Кто я? — думал он. Человек, потерявший себя, уже не человек, а зверь. Вот это и случилось со мной. Я начал убивать людей, потому что сам был мертв. В детстве, когда видел эти окаянные таблички, указывавшие, где дозволено находиться черным и какие места отведены только для белых, — я уже начал уменьшаться. Ребенок должен расти, увеличиваться, но в моей стране черный ребенок учился становиться все меньше и меньше. Я видел, как мои родители изнемогали от собственной ничтожности, от собственной задавленной горечи. Я был послушным ребенком и научился быть безвестным среди безвестных, быть никем. Апартеид был моим настоящим отцом. Я научился тому, чему людям учиться нельзя. Жить с фальшью, презрением и той ложью, что в моей стране возведена в ранг единственной правды. На страже этой лжи стояла полиция и законы о сегрегации, но в первую очередь ее оберегал поток с белой водой, поток слов о природном различии между черным и белым, о превосходстве белой расы. Меня это превосходство сделало убийцей, сонгома. И сдается мне, это конечный итог всего, что я усвоил, когда ребенком старался стать маленьким и ничтожным. Ведь апартеид, лживое превосходство белых, по сути, не что иное, как систематическое разорение наших душ. Когда наше отчаяние выплеснулось неистовым уничтожением, белые не увидели безмерно огромного отчаяния и ненависти. Не увидели того, что мы носили в себе. Заглядывая внутрь себя, я вижу, что мысли мои и чувства расколоты, будто разрублены мечом. Без одного пальца я могу обойтись. Но как мне жить, если я не знаю, кто я?
Виктор вздрогнул и сообразил, что едва не заснул. На грани сна, в дремоте, давно ушедшие мысли вернулись к нему.

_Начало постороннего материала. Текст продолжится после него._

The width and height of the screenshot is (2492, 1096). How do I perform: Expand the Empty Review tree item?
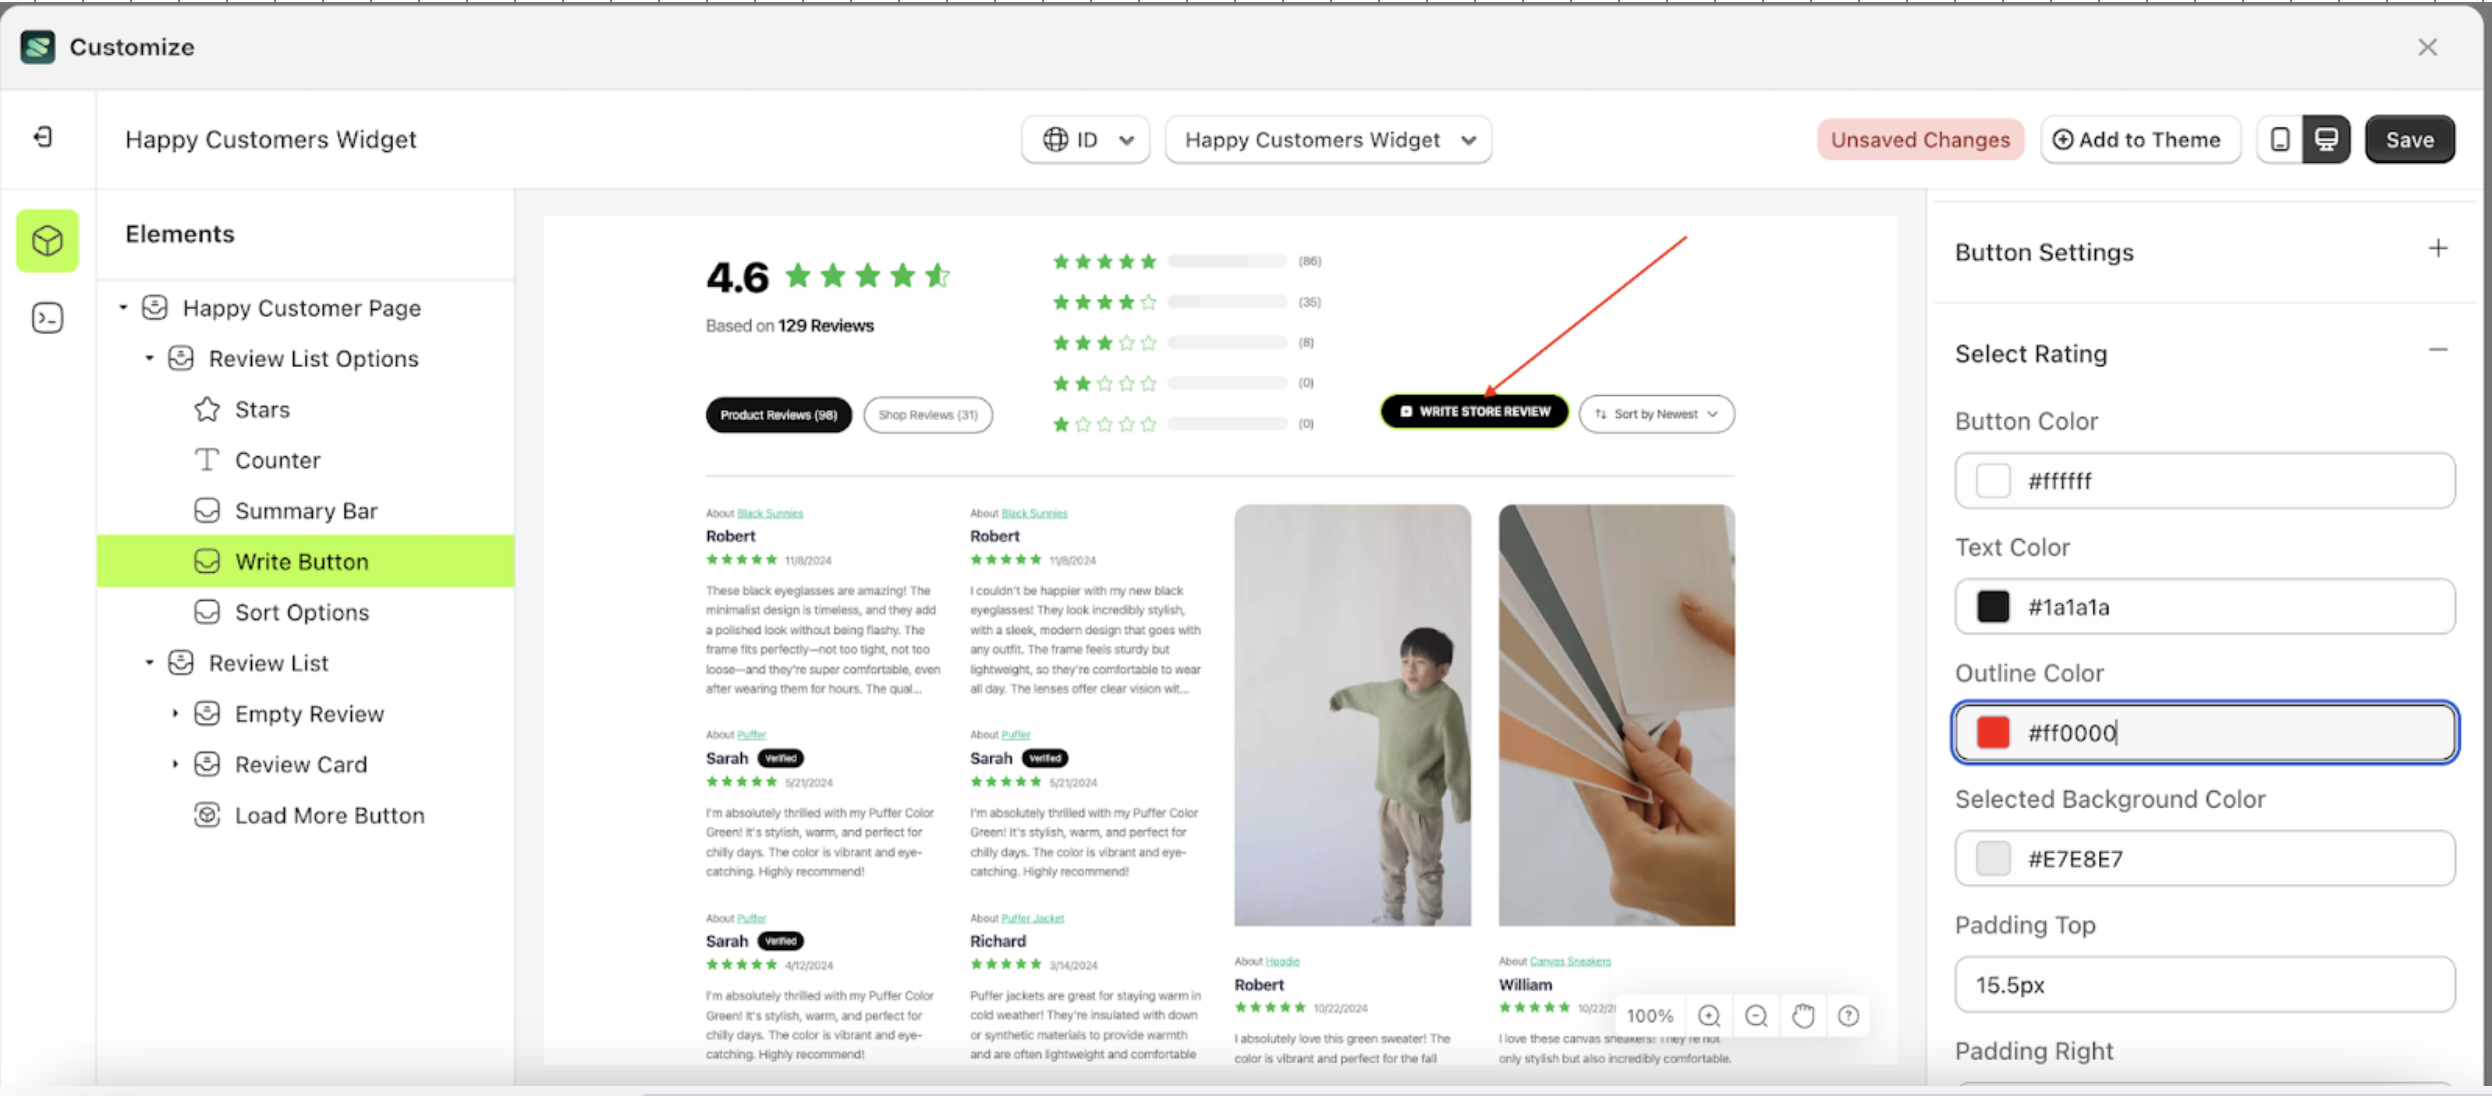(x=177, y=713)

Долго еще он сидел на камне у озера.
Воспоминания возвращались. Незваные.
Лето 1967-го. Ему только что сравнялось шесть, когда он открыл у себя способность, отличавшую его от других ребятишек, с которыми он играл в пыли среди трущоб под Йоханнесбургом. Из бумаги и веревок они соорудили мяч, и он вдруг понял, что чувствует мяч, как никто из приятелей. Он мог делать с мячом что угодно, и тот слушался его, как покорная собака. Из этого открытия родилась его первая большая мечта, которую безжалостно растопчет священный апартеид. Он мечтал стать лучшим регбистом в ЮАР.
Какая это была радость. Он решил, что духи предков благосклонны к нему. Налил в бутылку воды из-под крана и принес жертву красной земле.
И вот однажды тем летом в пыли, где Виктор и его друзья гоняли бумажный мяч, остановил свою машину белый торговец спиртными напитками. Сидя за рулем, он долго наблюдал за черным мальчуганом, который феноменально владел мячом.
По случайности мяч упал рядом с машиной. Виктор осторожно подошел, наклонился и поднял его.
— Эх, был бы ты белым, — сказал торговец. — Никогда не видал, чтобы так владели мячом. Жаль, что ты черный.
Виктор проводил взглядом самолет, прочертивший в небе белую полосу.
Боли я не помню, думал он. Но она наверняка была уже тогда. Или шестилетку крепко внушили, что несправедливость — естественное состояние жизни, и он вообще никак не реагировал? Но спустя десять лет, когда ему было шестнадцать, все изменилось.